В сборник вошли рассказы Анатолия Алексина, Нины Воронель, Марка Зайчика, Эли Люксембурга, Давида Маркиша… Вот они, призраки Израиля.

— И все же, что думаете вы о будущем “призраков”?

— Думаю, что его нет. Еще немножко продержимся. Уже сейчас тиражи газет на русском языке падают…

— Чем отличается ваша писательская жизнь ЗДЕСЬ и ТАМ?

— Мне здесь нетрудно, интересно жить. Наверное, потому, что я не предъявляю каких-то особых требований к своей персоне. Думаю, вам не надо объяснять, что писатель себя чувствует почти всегда дискомфортно. Последние годы в Союзе я оказался во властных структурах. Мне дали хорошую квартиру, создали хорошие условия. Я понимал, что это — форма подкупа. Подкуп существует везде. Я же считаю, что настоящему писателю должно быть немного трудно, даже плохо. Ему не надо создавать тепличные условия.
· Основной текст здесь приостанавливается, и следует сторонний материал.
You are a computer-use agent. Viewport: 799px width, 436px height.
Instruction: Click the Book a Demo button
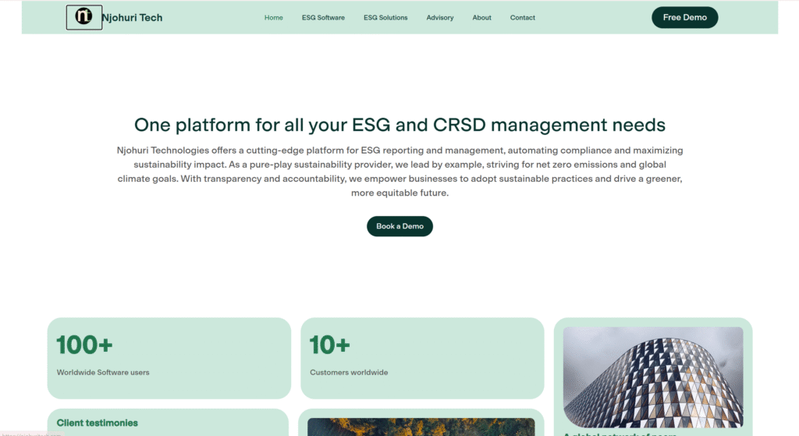pyautogui.click(x=400, y=226)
Я думаю, что писатель должен исстрадаться, чтобы написать что-то настоящее. Помню, мама моя не раз говорила, что хорошо поет только голодный цыган.

— Не могу не спросить о следующем. В бывшем СССР вы попали в политическую элиту. Уверен, что вы могли бы повторить этот “подвиг” здесь, в Израиле. Уважение к вам, к вашему творчеству, как я успел это понять, в Израиле вполне реальное.

— Я убежден, что власть, богатство растлевающе действуют на любого человека. А для писателя это вообще гибельно.

Я закончу нашу затянувшуюся беседу вот каким воспоминанием. В период моего пребывания в рядах народных депутатов на первой же сессии в фойе Кремлевского Дворца съездов — было это на следующий день после ее открытия — я встретил Василя Быкова. В руках его был маленький дорожный чемоданчик. “Куда вы собрались?” — спросил я его. “Домой! — решительно ответил он. — Работать, писать. А здесь мне делать нечего!”

 

Григорий Канович, слава Богу, не обойден вниманием читателей, да и литературоведов. В последнее время книги его переводятся на иностранные языки. И сегодня, в свои семьдесят с лишним, он пишет так же талантливо, как и много лет назад. А это — гарантия того, что его книги останутся в русской литературе, которой он принадлежит.